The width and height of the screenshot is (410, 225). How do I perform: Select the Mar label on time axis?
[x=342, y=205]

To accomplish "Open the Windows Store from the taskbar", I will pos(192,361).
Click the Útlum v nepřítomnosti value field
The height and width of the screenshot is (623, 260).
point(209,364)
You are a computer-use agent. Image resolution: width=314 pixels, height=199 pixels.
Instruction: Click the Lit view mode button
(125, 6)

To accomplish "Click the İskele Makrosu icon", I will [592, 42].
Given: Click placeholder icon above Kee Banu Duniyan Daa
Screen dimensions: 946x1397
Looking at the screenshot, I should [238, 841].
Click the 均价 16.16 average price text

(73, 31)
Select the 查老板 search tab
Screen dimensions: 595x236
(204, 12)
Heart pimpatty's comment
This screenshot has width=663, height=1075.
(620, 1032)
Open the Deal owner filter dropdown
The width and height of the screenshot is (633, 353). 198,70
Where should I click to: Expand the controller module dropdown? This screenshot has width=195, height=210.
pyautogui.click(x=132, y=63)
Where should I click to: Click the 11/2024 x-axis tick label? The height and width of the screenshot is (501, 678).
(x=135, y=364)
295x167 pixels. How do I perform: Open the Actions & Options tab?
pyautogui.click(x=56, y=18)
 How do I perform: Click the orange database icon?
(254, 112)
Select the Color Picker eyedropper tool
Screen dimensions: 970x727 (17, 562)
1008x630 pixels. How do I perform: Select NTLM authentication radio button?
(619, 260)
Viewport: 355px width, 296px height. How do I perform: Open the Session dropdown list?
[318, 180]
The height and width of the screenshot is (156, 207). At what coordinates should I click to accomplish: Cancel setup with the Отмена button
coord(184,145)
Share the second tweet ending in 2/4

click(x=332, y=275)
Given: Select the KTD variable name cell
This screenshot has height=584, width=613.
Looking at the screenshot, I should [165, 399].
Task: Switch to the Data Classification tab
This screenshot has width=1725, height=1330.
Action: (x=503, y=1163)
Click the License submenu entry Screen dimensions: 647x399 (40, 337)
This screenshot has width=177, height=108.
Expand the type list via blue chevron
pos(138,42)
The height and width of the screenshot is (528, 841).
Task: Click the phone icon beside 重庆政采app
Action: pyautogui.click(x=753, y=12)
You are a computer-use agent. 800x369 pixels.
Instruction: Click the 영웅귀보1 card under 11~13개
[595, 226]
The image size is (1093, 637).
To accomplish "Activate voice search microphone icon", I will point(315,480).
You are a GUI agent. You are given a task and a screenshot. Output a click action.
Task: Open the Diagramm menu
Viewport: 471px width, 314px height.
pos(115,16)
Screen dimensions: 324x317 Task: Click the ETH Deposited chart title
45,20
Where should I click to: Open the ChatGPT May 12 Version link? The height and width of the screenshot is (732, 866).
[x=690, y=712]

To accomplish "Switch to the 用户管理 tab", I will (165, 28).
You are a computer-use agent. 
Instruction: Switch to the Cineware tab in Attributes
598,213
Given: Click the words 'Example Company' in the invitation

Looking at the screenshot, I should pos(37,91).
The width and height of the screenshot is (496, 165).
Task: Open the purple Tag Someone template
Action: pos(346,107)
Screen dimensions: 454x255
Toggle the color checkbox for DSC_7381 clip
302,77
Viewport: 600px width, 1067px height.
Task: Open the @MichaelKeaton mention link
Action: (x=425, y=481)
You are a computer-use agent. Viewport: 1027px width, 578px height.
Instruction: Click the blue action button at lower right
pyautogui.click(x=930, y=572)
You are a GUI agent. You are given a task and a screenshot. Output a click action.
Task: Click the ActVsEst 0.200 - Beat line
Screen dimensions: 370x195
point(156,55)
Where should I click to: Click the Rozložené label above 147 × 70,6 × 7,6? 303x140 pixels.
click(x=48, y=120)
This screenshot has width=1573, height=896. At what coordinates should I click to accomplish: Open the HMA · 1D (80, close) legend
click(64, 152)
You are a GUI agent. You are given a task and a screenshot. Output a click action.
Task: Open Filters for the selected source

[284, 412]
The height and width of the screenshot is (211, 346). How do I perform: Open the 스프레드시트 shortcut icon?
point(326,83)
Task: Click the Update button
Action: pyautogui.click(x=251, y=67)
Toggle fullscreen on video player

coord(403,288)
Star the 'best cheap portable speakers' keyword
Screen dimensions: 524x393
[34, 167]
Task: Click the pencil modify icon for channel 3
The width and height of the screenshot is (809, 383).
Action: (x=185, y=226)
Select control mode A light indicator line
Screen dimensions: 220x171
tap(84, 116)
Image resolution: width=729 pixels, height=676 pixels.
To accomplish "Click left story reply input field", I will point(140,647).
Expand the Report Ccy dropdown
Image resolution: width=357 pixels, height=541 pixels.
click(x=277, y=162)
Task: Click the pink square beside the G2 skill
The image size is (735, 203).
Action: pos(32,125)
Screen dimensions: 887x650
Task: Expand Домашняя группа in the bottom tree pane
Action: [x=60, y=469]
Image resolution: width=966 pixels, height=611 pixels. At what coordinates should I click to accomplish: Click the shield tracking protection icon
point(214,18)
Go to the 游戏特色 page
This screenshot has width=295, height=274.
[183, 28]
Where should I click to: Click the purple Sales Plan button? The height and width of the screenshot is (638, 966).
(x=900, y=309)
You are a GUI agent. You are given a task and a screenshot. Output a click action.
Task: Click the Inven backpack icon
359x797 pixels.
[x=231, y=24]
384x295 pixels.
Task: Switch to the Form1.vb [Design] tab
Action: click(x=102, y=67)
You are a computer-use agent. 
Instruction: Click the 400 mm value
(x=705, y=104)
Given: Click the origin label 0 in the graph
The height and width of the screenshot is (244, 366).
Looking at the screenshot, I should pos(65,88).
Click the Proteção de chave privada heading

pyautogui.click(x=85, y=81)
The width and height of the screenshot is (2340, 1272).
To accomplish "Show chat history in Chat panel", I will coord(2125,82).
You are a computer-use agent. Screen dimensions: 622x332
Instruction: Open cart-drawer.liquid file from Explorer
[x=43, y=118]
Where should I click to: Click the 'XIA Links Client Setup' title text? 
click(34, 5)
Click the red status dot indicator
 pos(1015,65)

ASSIGNMENT >>
Copy every line of the material above in which the word "search" appears.

EXERCISE OUTPUT >>
Select the 查老板 search tab
To accomplish "Activate voice search microphone icon", I will point(315,480).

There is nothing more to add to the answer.